Now I will be juggling a contractor and picking out a door… and will be expected to have traditional conversations like a give a fuck about any of it. I mean I do care… but I am not that kind of guy. The problem with sporting a beard like I do.. is people for some reason start expecting me to know anything about home improvement, auto mechanics and sports. I am guessing when I was created I came with a malfunctioning penis because I have zero ancestral knowledge about such things… nor do I really care about them. I can fix your computer, and I can build you something if I have the shop and materials to construct it, but that is about as “handy” as I get. So essentially I am going to try and be avoiding as many conversations as I can with these contractors as they tear shit off of the house and make a horrible noise. To make matters even more enjoyable, since I was off anyways… we are going to deal with the heating and air folks… that LOVE to make constant small chat. Seriously I am the type of person that the happiest moment of my day is when I walk into an empty elevator because I know for the next few minutes I won’t have to fake a conversation with someone. Anyways… my anxiety is through the roof right now… so if I seem a little on edge or out of sorts… or at least not my normally happy person this would be why. My buffer is full and I am failing at adulting all over the place.
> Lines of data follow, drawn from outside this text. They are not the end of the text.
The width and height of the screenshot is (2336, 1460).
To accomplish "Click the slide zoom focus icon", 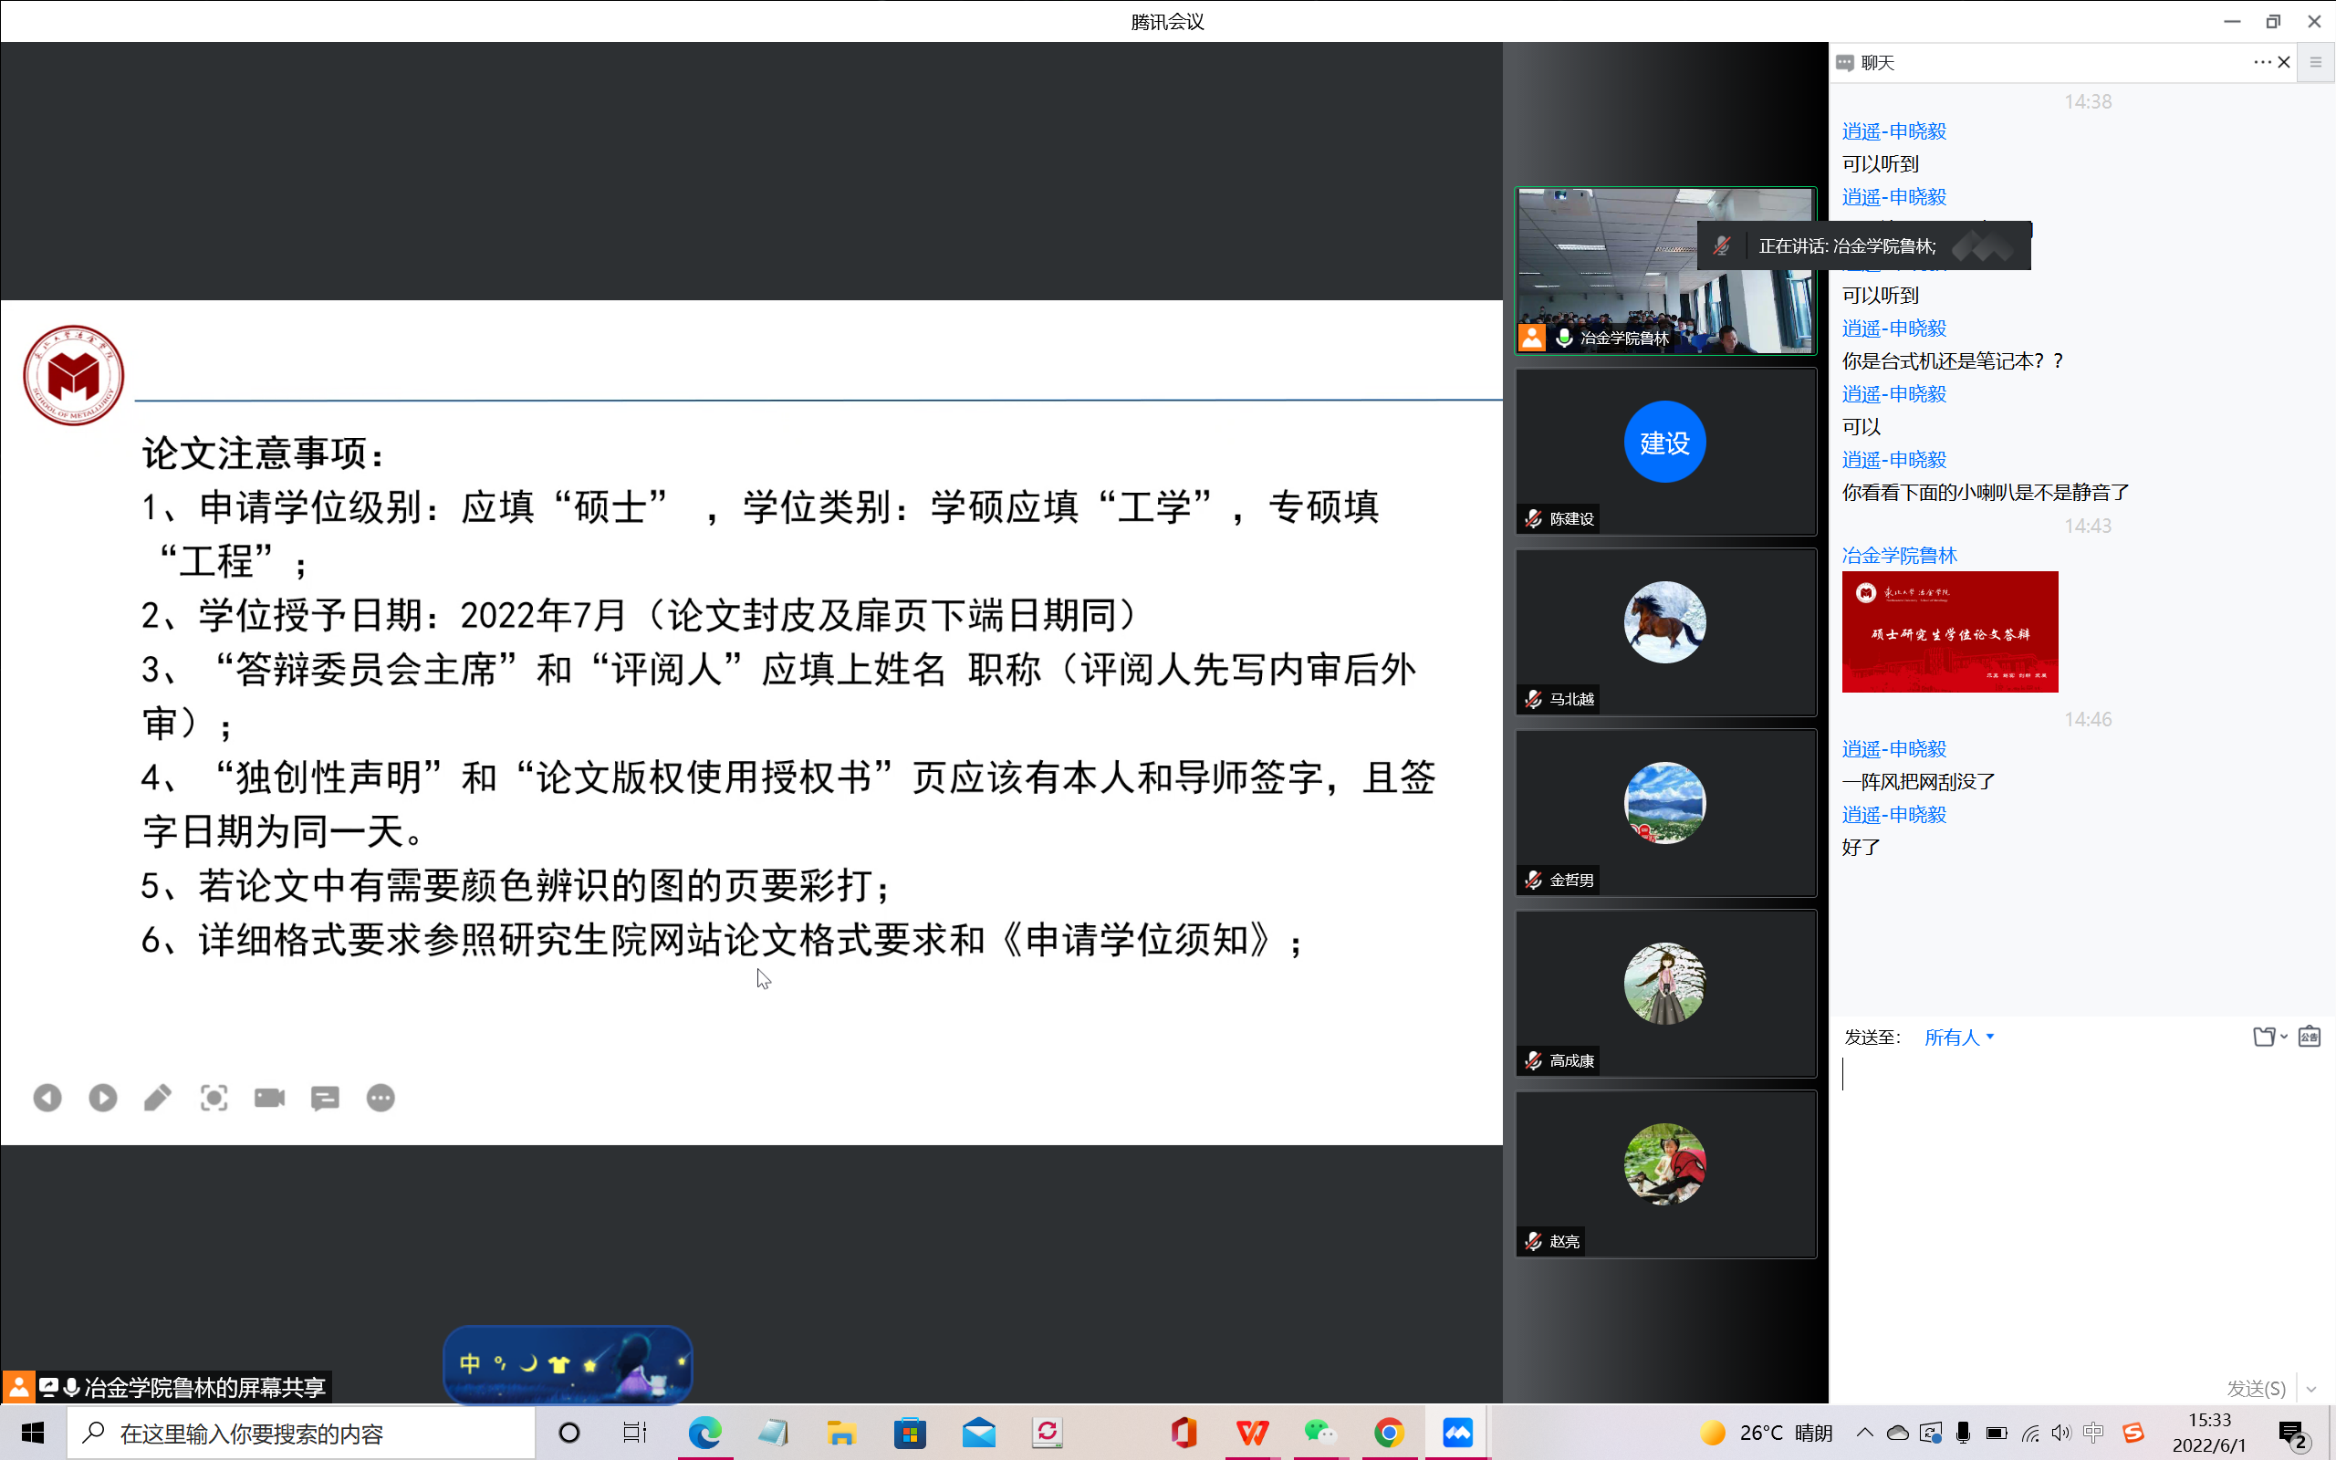I will pos(213,1098).
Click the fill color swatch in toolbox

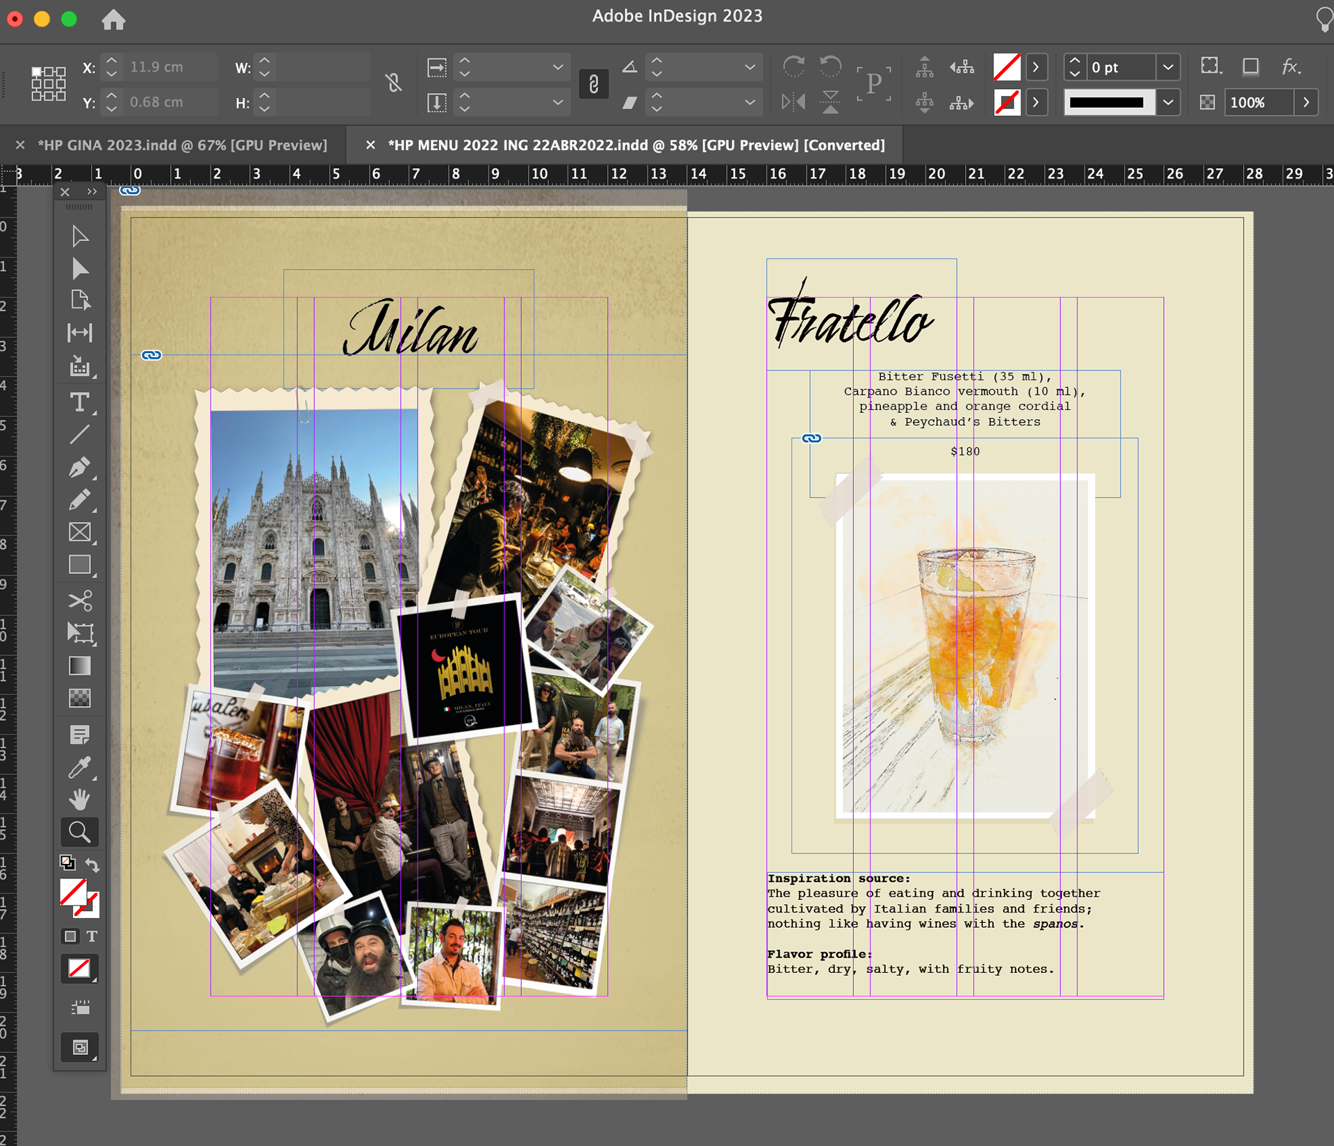(x=73, y=892)
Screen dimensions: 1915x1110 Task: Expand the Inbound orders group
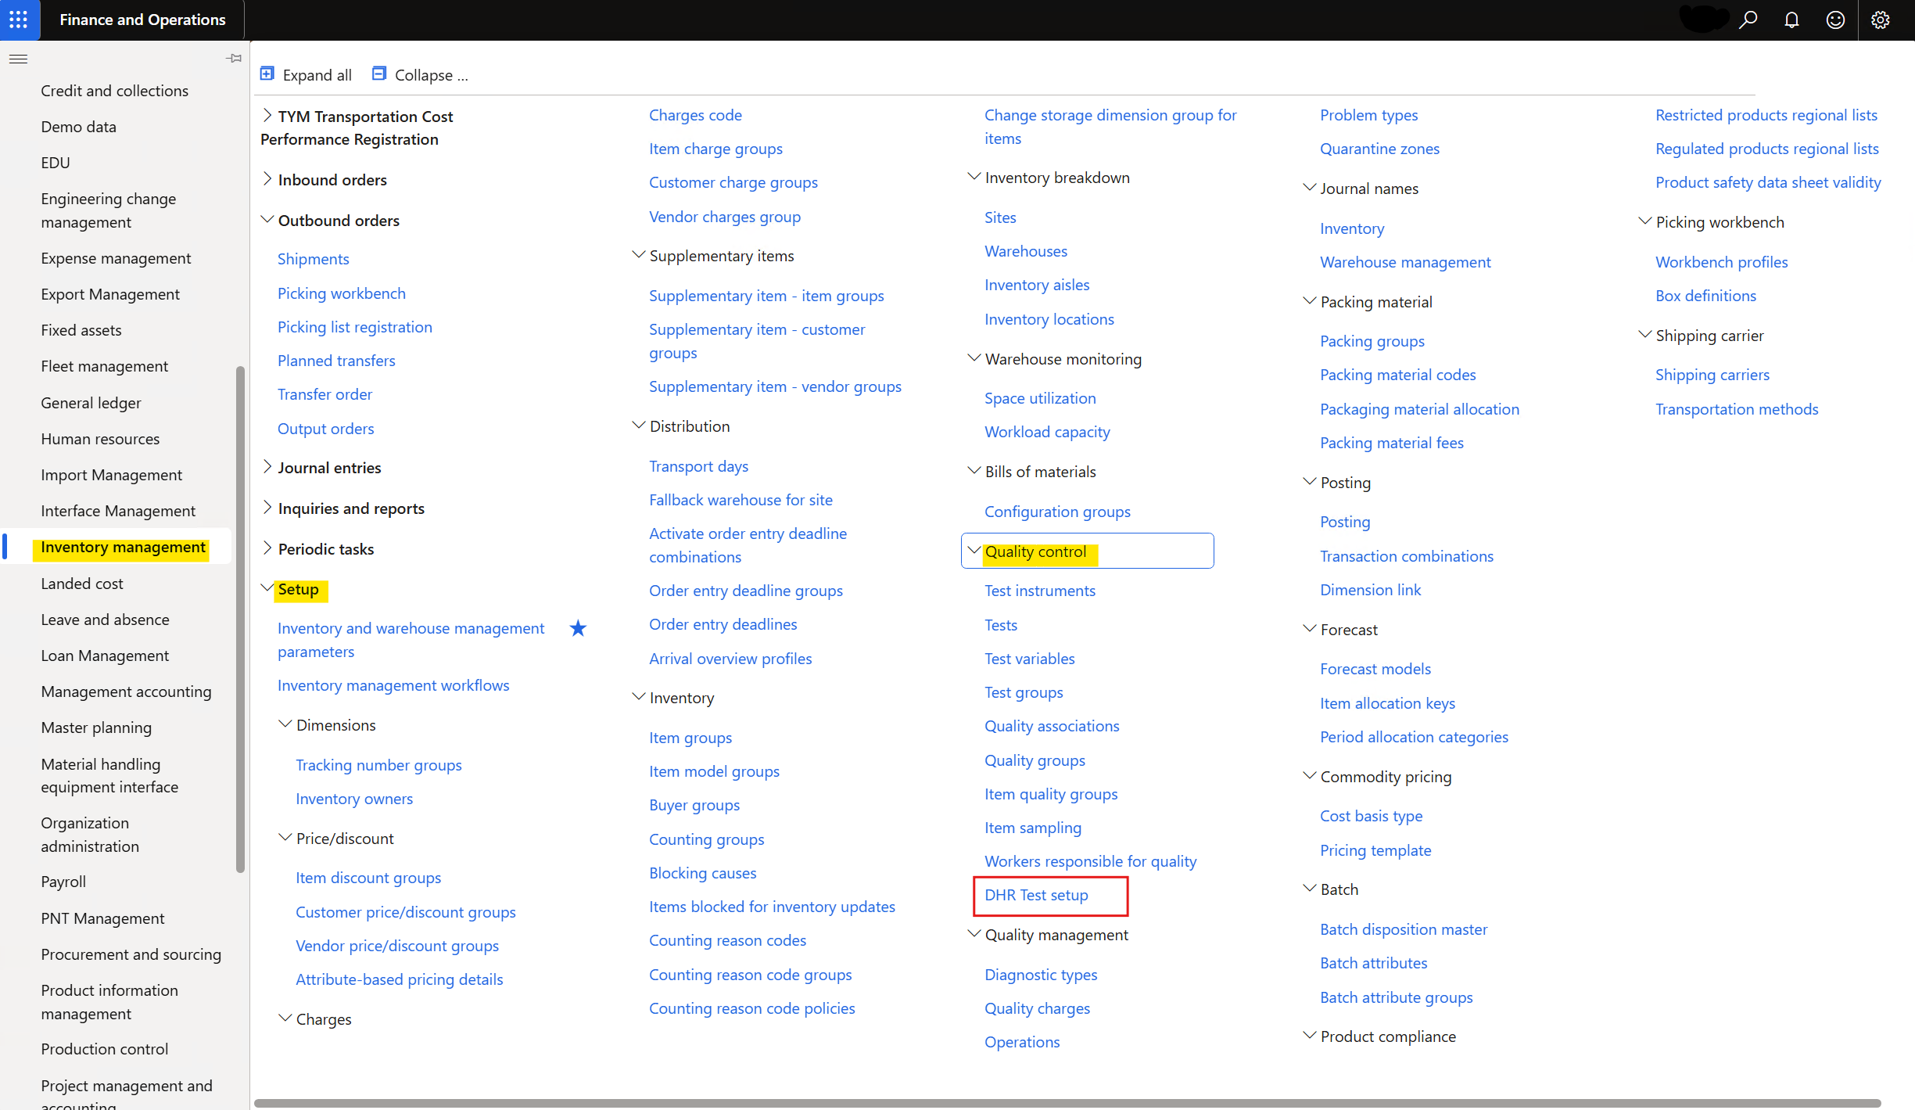click(267, 179)
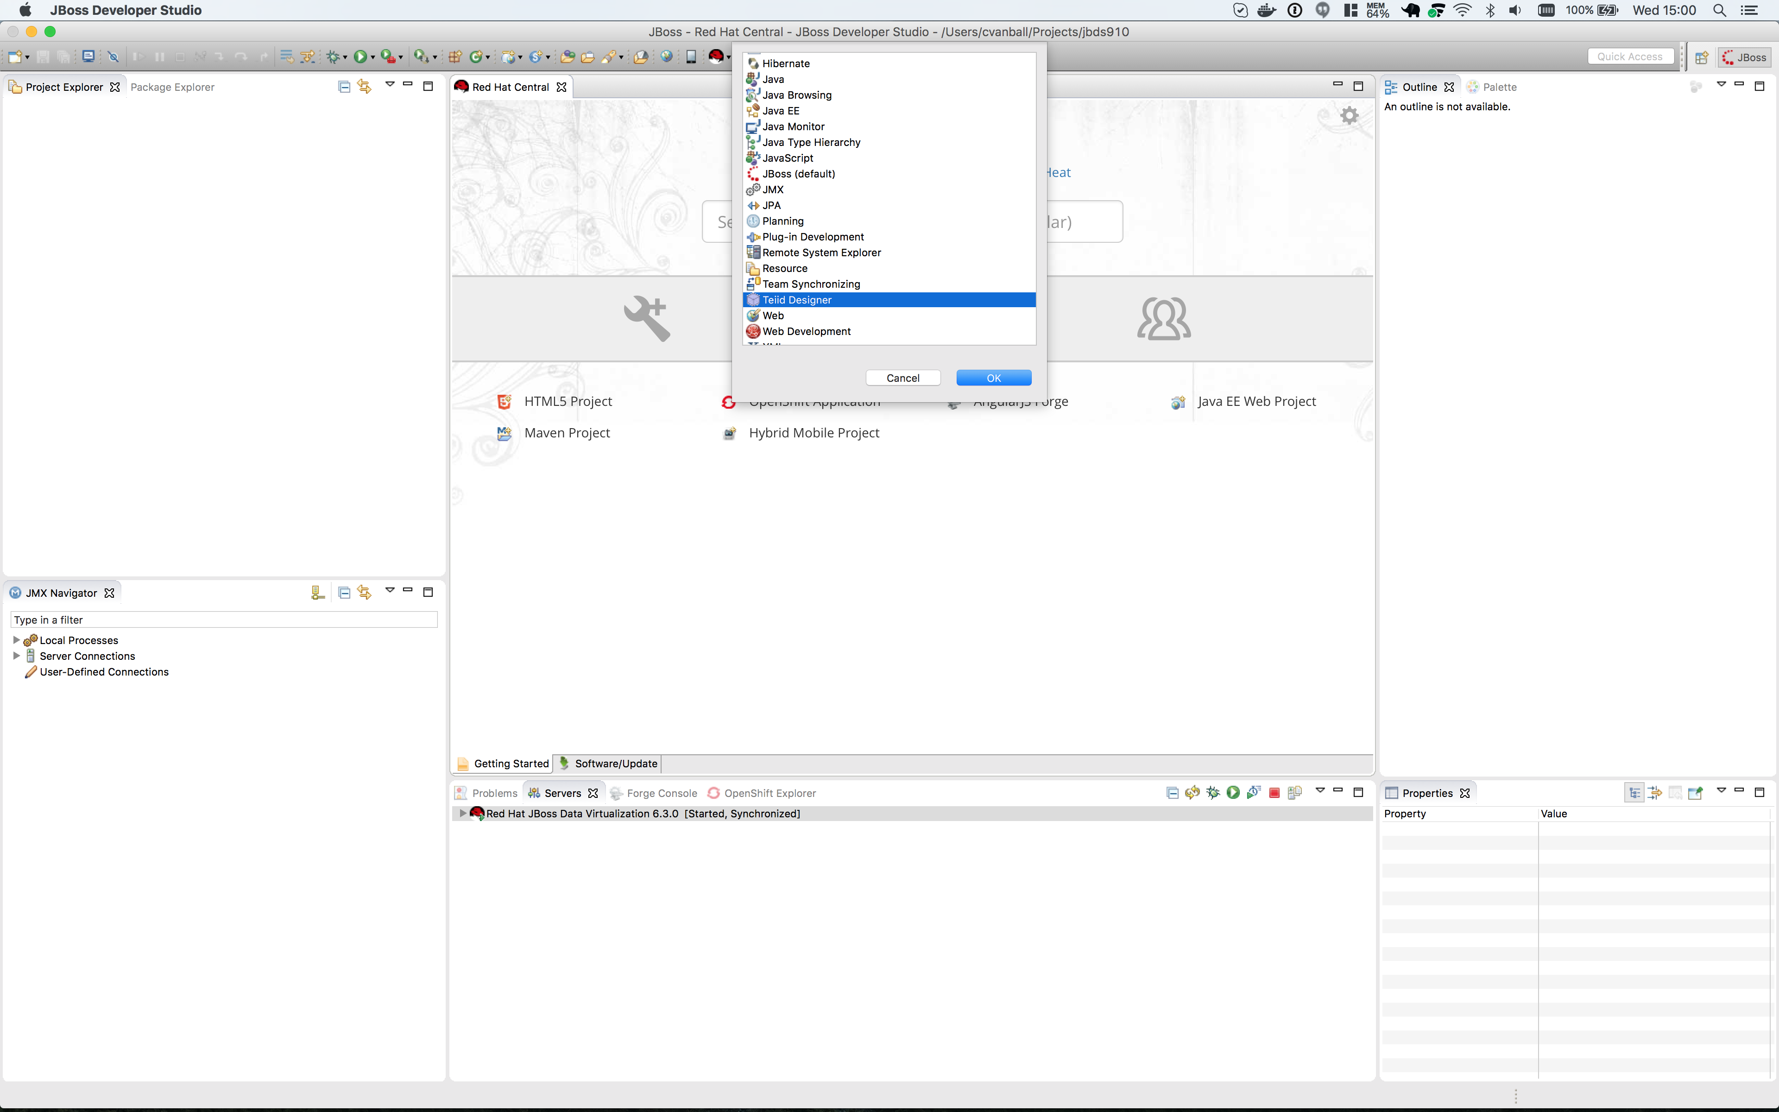Toggle Show Advanced Properties in Properties view
1779x1112 pixels.
[1654, 793]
The one saving grace right now… is my Twitter timeline is really amazing. At the moment everyone seems to be buzzing and happy about BlizzCon and meeting all of these people that they have only ever chatted with online. There is just something that is infectious about seeing all of these people who really love something… getting to spend an entire weekend doing nothing but that. This is how I felt about Pax South when I was there… it was just this bubble of happiness and acceptance where everyone seemed to think everything that anyone else was doing… was awesome. In part this is why I really tried to make Pax Prime work this year because it is like riding a high when you are in convention mode. I’ve watched my own wife go through this with the math conference that she helped to start, and there is a little pang of regret deep inside you when you see all these people having fun… and you can’t join in. I have some deep nostalgia about World of Warcraft, but right now I am in a phase where I am far more interested about the other Blizzard games than that. I am amped to see more about Overwatch, and secretly hoping for some sort of a Diablo reveal.
That said I am interested in seeing more about Legion and especially if they release a date. I won’t lie that I am finally starting to feel some hype around a Warcraft movie, and in a strange way I completely blame Force Awakens for all of these. Star Wars was a fandom that was nearly dead to me. I will always be a Star Wars kid, but surrounding it was always a giant twinge of disappointment and regret for what might have been. Now that I am nearly to the point of exploding with excitement about Force Awakens, it is changing the way I feel about other fandoms as well. It is like I am giving myself to be disappointed in one aspect of a thing… but still love the thing as a whole in spite of the bad bits. So while there are things that frustrate me with Warcraft, I can see the good in it as well that still exists. I posted earlier this week that I was jealous of anyone who can play the same game every night and be happy with it, and that is the truth. It doesn’t matter what that game is… they seem to be momentary love affairs for me while looking for the next awesome thing on the horizon. I’ve always been that way with fandoms in general… there is always something else that is awesome and shiny just over the next hill. The amount of focus and devotion to one thing is always impressive, but it just isn’t me. In the meantime I am going to enjoy this contact high from the folks who are super excited about BlizzCon because I need some happy to get through the stress.